I knew that the line to scale the staircase out of the basement would be slow, so I hustled to get to the stairs before the O2 tankers or the gaspers attempted their Everest push to the top. The August heat is stifling as I make my way to my car. As I open the car door the stale odor of tobacco fills my nose. The ashtray overflows with old butts, I inhale a deep breath of the hot air with its dank taste of ancient nicotine. I pick up an old butt and suck on the yellowed filter. Everywhere I go I seem to be drawn to old cigarette butts snubbed out on the ground, or stray singles in my junk drawer or in the pockets of my cowboy shirts. At night in my dreams, I smoke.

Buried in our basement we begin to resurrect our stories.

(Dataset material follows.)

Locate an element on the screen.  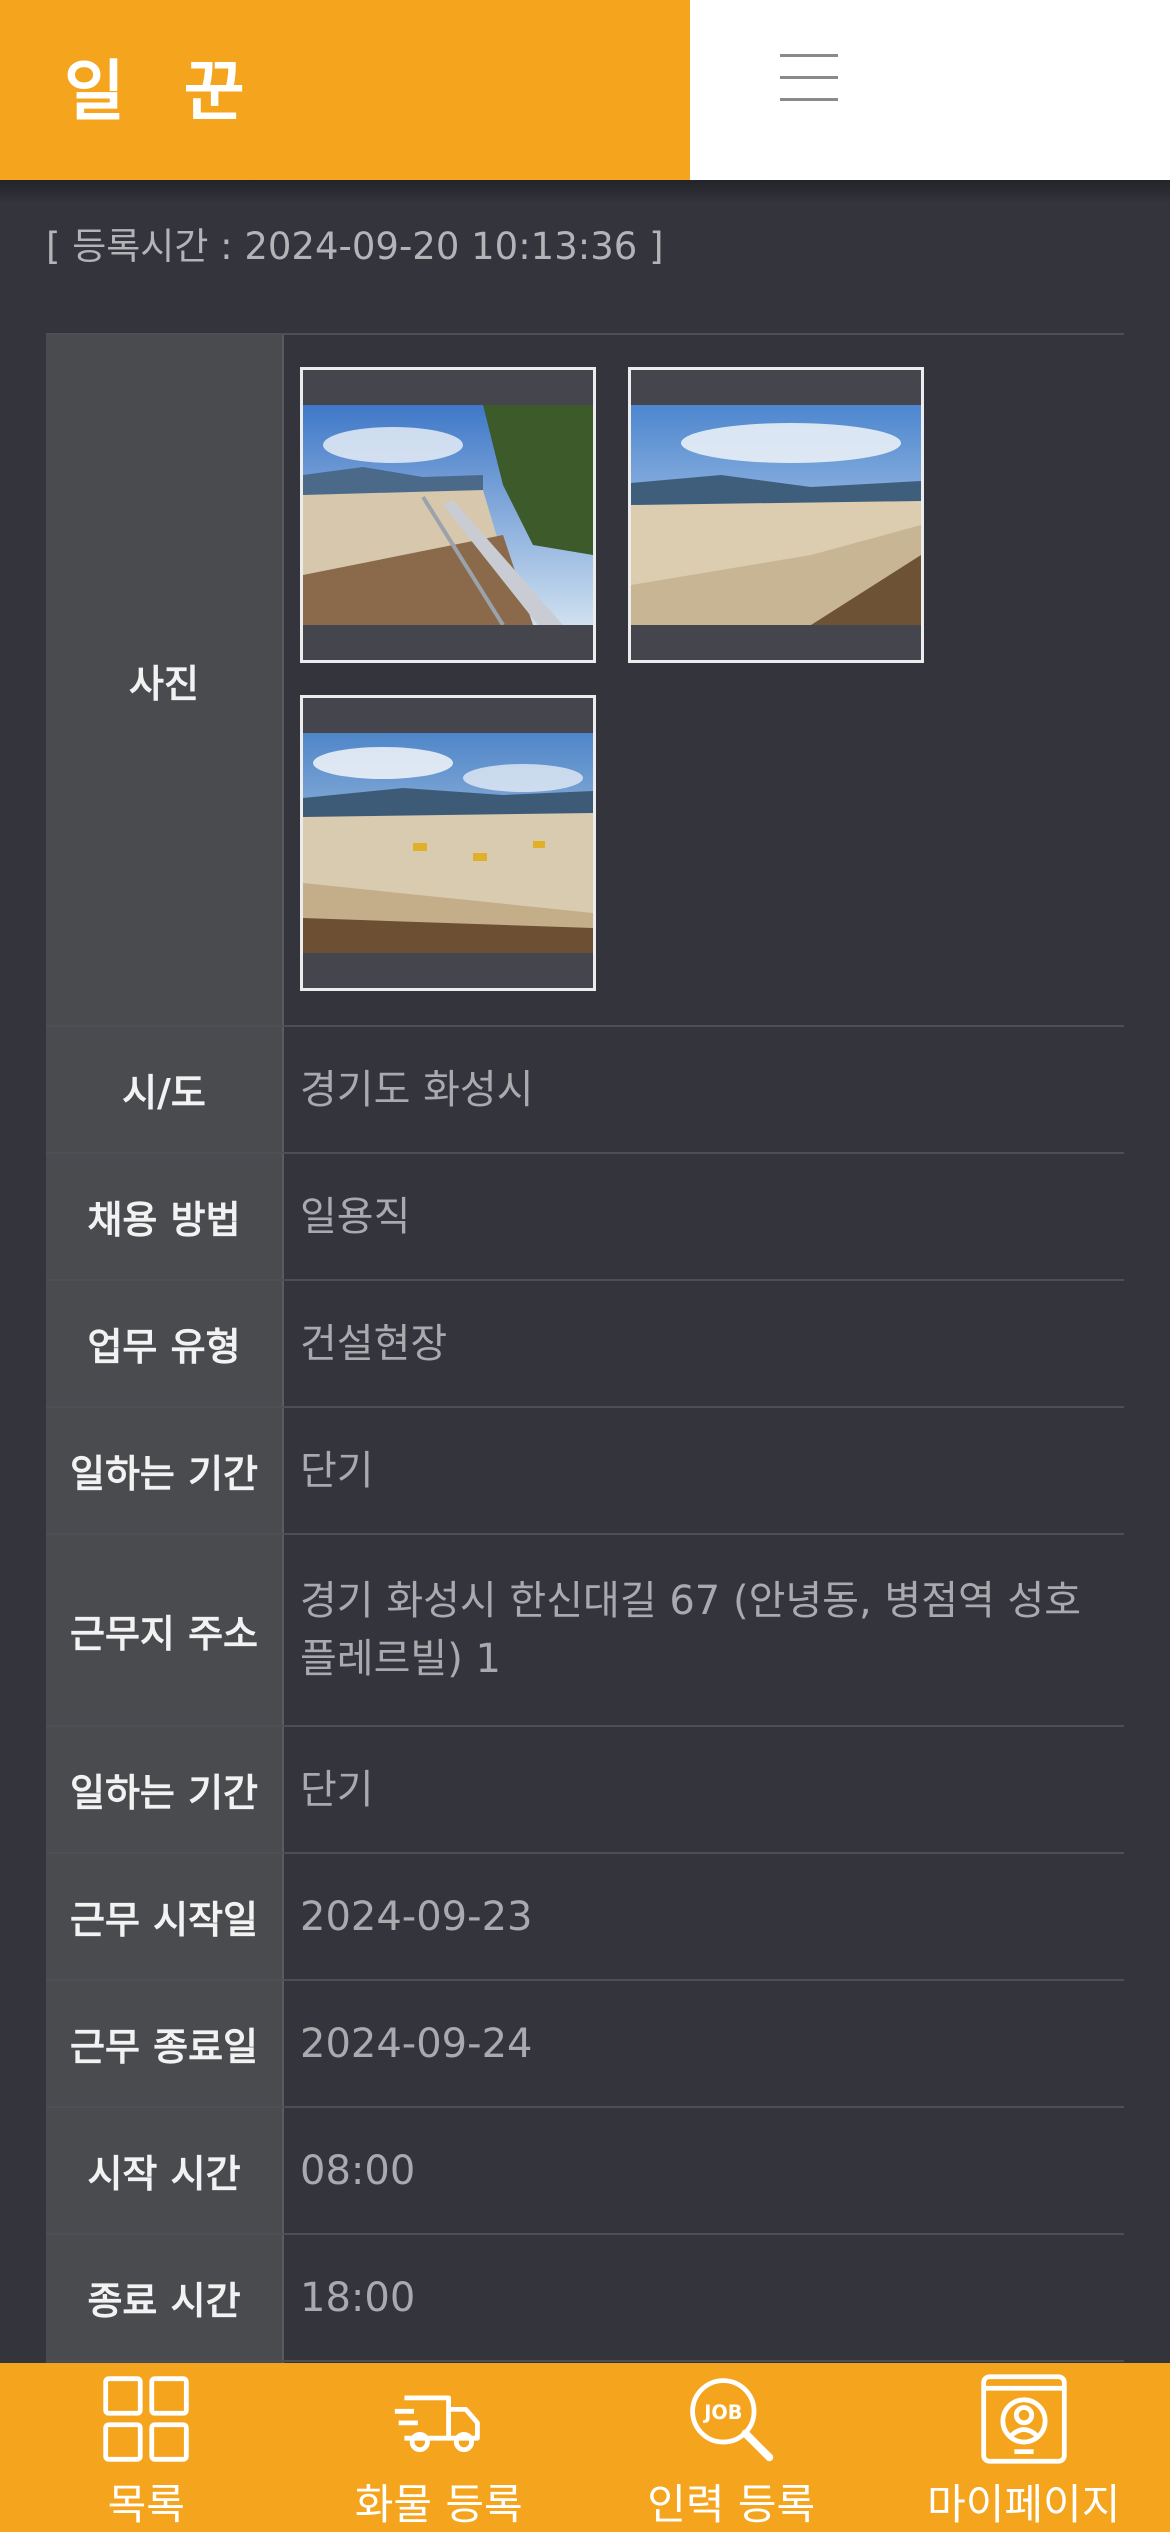
header-shadow is located at coordinates (585, 192).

Our tales like shadow puppets, a strange amalgamation of surreal dreams and vague snapshots shrouded by time. Confessions can be cathartic, but I trust few with my secrets—-I trust few with anything of mine. Our instructor repeatedly tells us that our blindspots are what keep us from evolving or——-transforming. For me, there is no making peace with myself, self loathing is my only friend.

The chairs are arranged in a circle with the facilitator sitting cross legged, legal pad and pen in his lap. I’ve attended a myriad of support groups, NA, AA, GA, anger management, bipolar, religious groups, pow wow’s, wounded child and such. God, were a sad, shameless bunch of unraveling fucked up losers. We cling to our prescriptions, lucky charms and technological gizmos, but we’re still unsatisfied, unfulfilled, lifeless, loveless, tripping over our own egos; frozen between a fight or flight response to our fears.

“The road to excess leads to the palace of wisdom…for we never know what is enough until we know what is more than enough.” I wonder if William Blake was an addict. Poe was, and his words ring true in my mind, “I become insane with long intervals of horrible sanity”. All of this thinking is making me crazy. I catch a glimpse of my troubled eyes in my rearview mirror. I drive in a daze, the city is a blur, I’m outside myself. It’s 9:00 am and the day is already to long.

Is this what it feels like to not be alive? Something is missing or broken. But what? I don’t know, but something isn’t right. I spend to much time outside myself, to much time with small talking strangers. I’ve been wasting my days chasing my cravings. I’ve allowed the small things to eluded me. I go to bed wondering about this——and that—- and everything at once.

Life—-It fills me, I fill it, it leaves me, then I’m emptied, in a flash everything connects……What a strange feeling——

Fresh bedsheets, laying next to someone in the stillness of a dark night, cool air being drawn into my lungs, breezes from an open window, scent of pines, hoot owls calling, moon shadows on the wall———-letting everything go——no longer outside myself, no seeking, no finding……..just being, being alive, on this first day of September. I feel summer losing it’s warm grip. Life is suddenly easier in the small things. And it doesn’t even matter if the sun packs up and leaves in search of a better sky.